Mullins seeks triumph in Australia's Melbourne Cup
Irish trainer Willie Mullins will seek an elusive first Melbourne Cup victory in Australia's most famous race on Tuesday.
Mullins, the only man to train 100 winners at jump racing's Cheltenham Festival, has targeted the Flat contest (04:00 GMT) as a key event he wants to win.
He hopes last year's favourite Vauban, who finished 14th, can fare better this time, with Mullins also running Absurde, who took seventh place 12 months ago.
Onesmoothoperator represents Brian Ellison, with Sea King running for fellow British trainer Harry Eustace at Flemington Racecourse.
Caulfield Cup runner-up Buckaroo is among the leading Australia-based hopes in the 'race that stops a nation'. Trainer Chris Waller, who was born in New Zealand, also saddles Kovalica, Land Legend, Valiant King and Manzoice.
Vauban won the Lonsdale Cup at York before finishing runner-up to Kyprios in the Irish St Leger last time, while Absurde landed the Chester Stakes having won the County Hurdle at Cheltenham in March.
Mullins would dearly love to scoop a Melbourne Cup.
"It's probably the biggest flat race in the world that I can win with the type of horses we buy," said Mullins, 68, who was second with Max Dynamite in 2015.
"That's why it's a race that we'd really love to win."
There have been four Irish-trained winners of the Melbourne Cup - Vintage Crop (1993), Media Puzzle (2002), Rekindling (2017) and Twilight Payment (2020).
Mullins' compatriot Aidan O'Brien misses out on the chance to win the race for the first time after his contender Jan Brueghel failed a veterinary check last week.
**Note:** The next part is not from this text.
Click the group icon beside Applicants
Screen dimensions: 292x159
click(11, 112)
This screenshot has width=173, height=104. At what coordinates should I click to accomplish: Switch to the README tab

Stricter tests on overseas runners, aimed at improving the race's safety record, were introduced in 2021.
Ellison and Eustace are bidding to become only the second British trainer to win the two-mile contest, after Charlie Appleby with Cross Counter six years ago.
Onesmoothoperator won the Northumberland Plate earlier in the year and took the Geelong Cup in Australia on 23 October.
British jockey Hollie Doyle takes the ride on Bendigo Cup winner Sea King as she looks to become only the second female rider to win, after Australian Michelle Payne's victory on Prince Of Penzance in 2015.
Doyle is among a record number of four women riding in this year's race, alongside Jamie Kah (Okita Soushi), Rachel King (The Map) and Winona Costin (Positivity).
"I think it's the most important thing," said Waller. "We're all equal on a racetrack and that's what makes racing so unique."